O Ministério da Saúde anunciou em 2025 que o serviço público nacional passará a oferecer, em toda a rede pública, um esquema oral pós-exposição com doxiciclina para reduzir infecções bacterianas sexualmente transmissíveis; a medida, destinada inicialmente a grupos de risco, foi aprovada por parecer técnico federal e prevê que a pessoa tome dois comprimidos logo após relação desprotegida, com objetivo de frear a transmissão de clamídia e sífilis e será implementada conforme pactuação entre União, estados e municípios e disponibilidade orçamentária.
O protocolo anunciado pelo Ministério da Saúde em 2025 prevê a oferta, pela rede pública em todo o país, de um esquema oral pós-exposição com doxiciclina. A medida indica a administração de dois comprimidos logo após relação sexual desprotegida para reduzir o risco de infecções bacterianas, como clamídia e sífilis.
O parecer técnico de comissão federal responsável por incorporação de tecnologias fundamentou a recomendação, que inicialmente dará prioridade a populações com maior risco: homens cis gays e bissexuais, outros homens que fazem sexo com homens e mulheres trans com diagnóstico de infecção sexual no último ano.
O governo financia estudos para avaliar segurança e eficácia em mulheres cis e homens trans, com vista a ampliar elegibilidade no futuro.
Operacionalização e vigilância
A implementação depende de pactos entre União, estados e municípios e da definição de financiamento pelos gestores, com distribuição nas unidades básicas e serviços especializados. O uso será protocolado e acompanhado por testagem, tratamento de parceiros e vigilância para detectar sinais de resistência bacteriana.

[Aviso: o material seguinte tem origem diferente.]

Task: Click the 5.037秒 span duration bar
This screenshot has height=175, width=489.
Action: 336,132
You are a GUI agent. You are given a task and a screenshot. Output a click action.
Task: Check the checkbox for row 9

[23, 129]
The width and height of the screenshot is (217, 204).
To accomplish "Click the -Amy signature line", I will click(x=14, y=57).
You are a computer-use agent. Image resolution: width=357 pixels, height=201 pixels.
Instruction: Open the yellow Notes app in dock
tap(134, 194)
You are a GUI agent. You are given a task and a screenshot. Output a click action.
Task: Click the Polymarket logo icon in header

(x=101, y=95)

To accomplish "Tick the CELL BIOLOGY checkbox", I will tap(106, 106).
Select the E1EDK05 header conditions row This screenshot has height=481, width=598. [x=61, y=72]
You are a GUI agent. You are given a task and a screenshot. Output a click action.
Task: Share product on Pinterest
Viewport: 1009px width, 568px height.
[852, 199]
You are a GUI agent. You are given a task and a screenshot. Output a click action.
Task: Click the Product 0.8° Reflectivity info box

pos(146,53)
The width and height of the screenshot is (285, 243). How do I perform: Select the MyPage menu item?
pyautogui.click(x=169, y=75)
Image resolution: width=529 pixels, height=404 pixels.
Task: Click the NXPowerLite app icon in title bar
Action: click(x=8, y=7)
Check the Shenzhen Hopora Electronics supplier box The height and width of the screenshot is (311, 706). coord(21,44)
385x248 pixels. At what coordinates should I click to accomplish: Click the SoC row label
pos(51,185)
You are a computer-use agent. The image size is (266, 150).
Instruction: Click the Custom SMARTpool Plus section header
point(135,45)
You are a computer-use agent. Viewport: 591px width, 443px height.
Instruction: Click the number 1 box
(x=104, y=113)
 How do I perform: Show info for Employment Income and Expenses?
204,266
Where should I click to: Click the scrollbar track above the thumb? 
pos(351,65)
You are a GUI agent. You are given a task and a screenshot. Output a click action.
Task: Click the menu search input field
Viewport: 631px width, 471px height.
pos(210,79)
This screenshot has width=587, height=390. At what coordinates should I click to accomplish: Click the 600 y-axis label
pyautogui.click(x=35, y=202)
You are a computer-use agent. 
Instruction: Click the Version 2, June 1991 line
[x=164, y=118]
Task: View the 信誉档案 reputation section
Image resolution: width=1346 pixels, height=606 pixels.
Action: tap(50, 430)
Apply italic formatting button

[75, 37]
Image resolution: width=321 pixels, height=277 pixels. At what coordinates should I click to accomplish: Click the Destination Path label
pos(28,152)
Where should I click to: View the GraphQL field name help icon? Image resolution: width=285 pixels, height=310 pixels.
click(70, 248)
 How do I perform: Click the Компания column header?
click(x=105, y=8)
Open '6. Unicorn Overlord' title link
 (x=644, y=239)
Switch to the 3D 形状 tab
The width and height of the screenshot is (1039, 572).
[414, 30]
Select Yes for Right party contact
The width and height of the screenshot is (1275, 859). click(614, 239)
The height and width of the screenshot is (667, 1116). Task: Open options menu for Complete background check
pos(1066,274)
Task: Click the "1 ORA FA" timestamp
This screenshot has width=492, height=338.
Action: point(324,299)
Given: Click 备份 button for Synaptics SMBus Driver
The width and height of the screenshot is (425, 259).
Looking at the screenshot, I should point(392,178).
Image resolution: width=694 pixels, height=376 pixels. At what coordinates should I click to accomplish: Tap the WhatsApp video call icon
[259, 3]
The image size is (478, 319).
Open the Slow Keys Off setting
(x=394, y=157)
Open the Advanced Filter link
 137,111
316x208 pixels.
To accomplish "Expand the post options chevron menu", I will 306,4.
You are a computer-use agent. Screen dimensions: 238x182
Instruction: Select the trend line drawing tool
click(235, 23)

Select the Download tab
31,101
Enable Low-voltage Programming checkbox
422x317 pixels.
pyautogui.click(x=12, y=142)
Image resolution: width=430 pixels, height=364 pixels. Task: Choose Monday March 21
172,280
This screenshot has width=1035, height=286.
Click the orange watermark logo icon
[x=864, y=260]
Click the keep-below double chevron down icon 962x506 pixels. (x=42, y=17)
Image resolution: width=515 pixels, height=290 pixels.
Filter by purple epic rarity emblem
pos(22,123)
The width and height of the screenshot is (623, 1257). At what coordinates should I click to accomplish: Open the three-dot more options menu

Especialistas destacam que a intervenção é complementar às estratégias existentes: preservativos, testagem regular e educação sexual continuam essenciais. Estudos programados avaliarão efetividade, segurança e impacto populacional, orientando possíveis ajustes no protocolo e ampliação do público-alvo.
A expectativa é reduzir reinfecções e a circulação de agentes bacterianos, mas o benefício coletivo dependerá de adesão ao esquema, de monitoramento sistemático e da articulação do sistema de saúde para integrar prevenção, diagnóstico e cuidado. O calendário de início dependerá da conclusão dos trâmites administrativos e da disponibilidade orçamentária e avaliação contínua.